### MATERIAL PROVIDED

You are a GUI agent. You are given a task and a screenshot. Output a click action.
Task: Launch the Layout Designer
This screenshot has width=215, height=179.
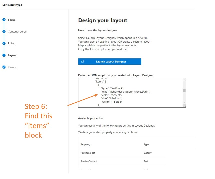click(109, 61)
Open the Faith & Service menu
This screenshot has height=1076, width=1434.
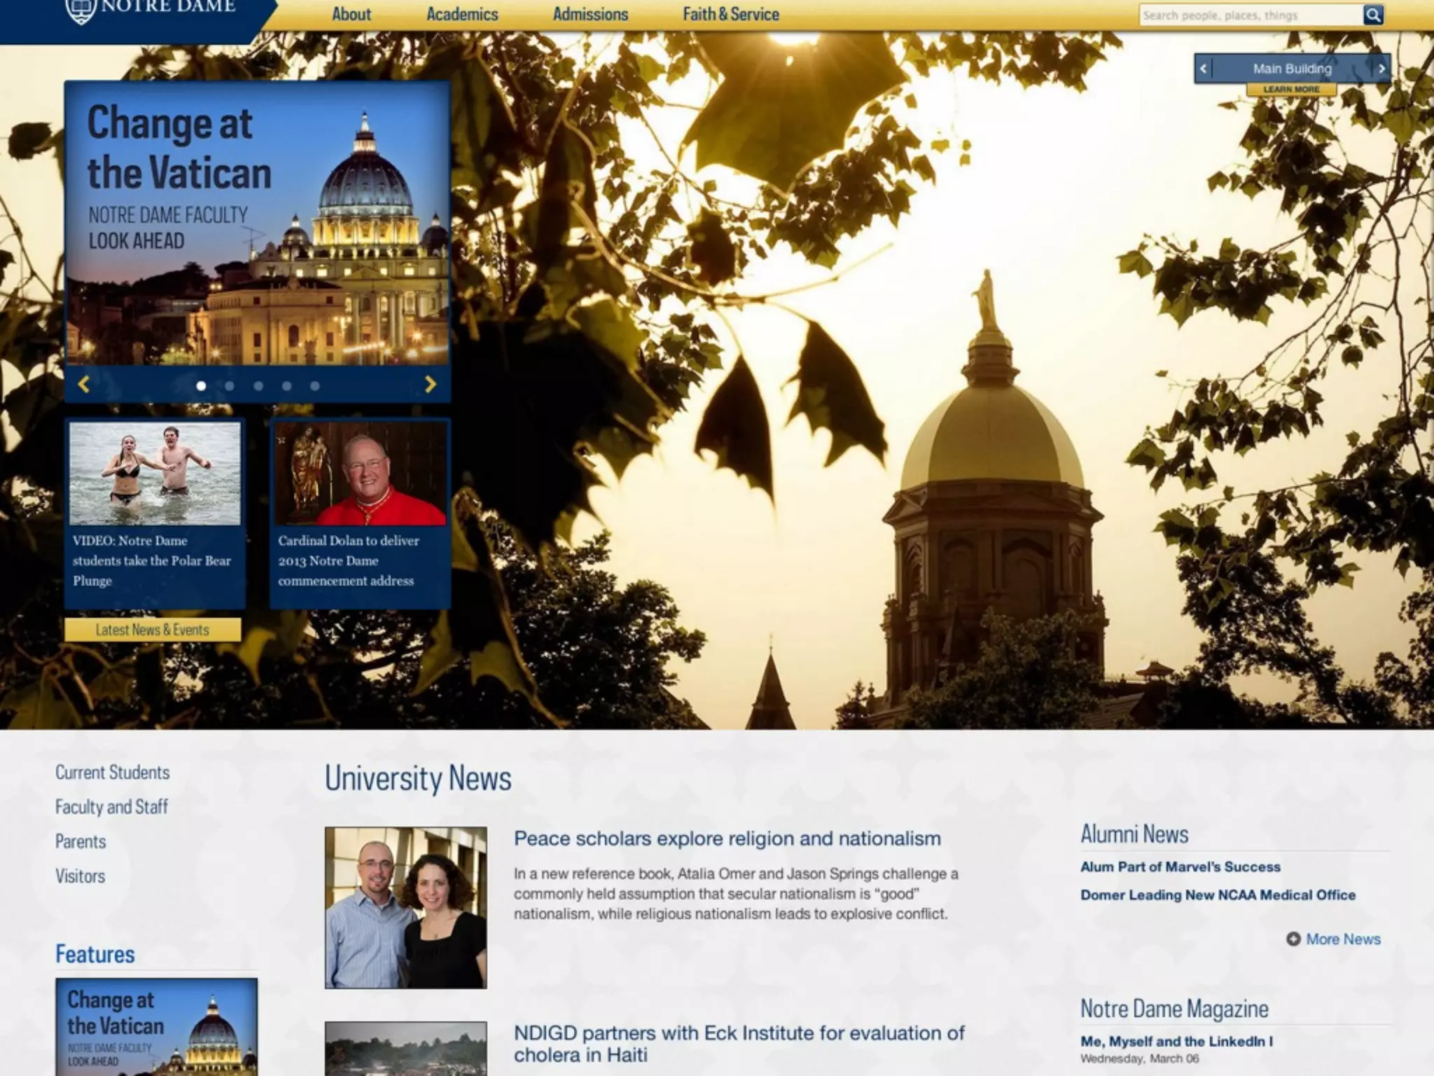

######

Can you rewrite all the entries with "screenshot" changed to "image" and everything else kept as is, leaving out the pictures?

RESPONSE TO THE TASK –
You are a GUI agent. You are given a task and a image. Output a click action.
Task: Launch the Layout Designer
This image has width=215, height=179.
click(109, 61)
Open the Faith & Service menu
This image has height=1076, width=1434.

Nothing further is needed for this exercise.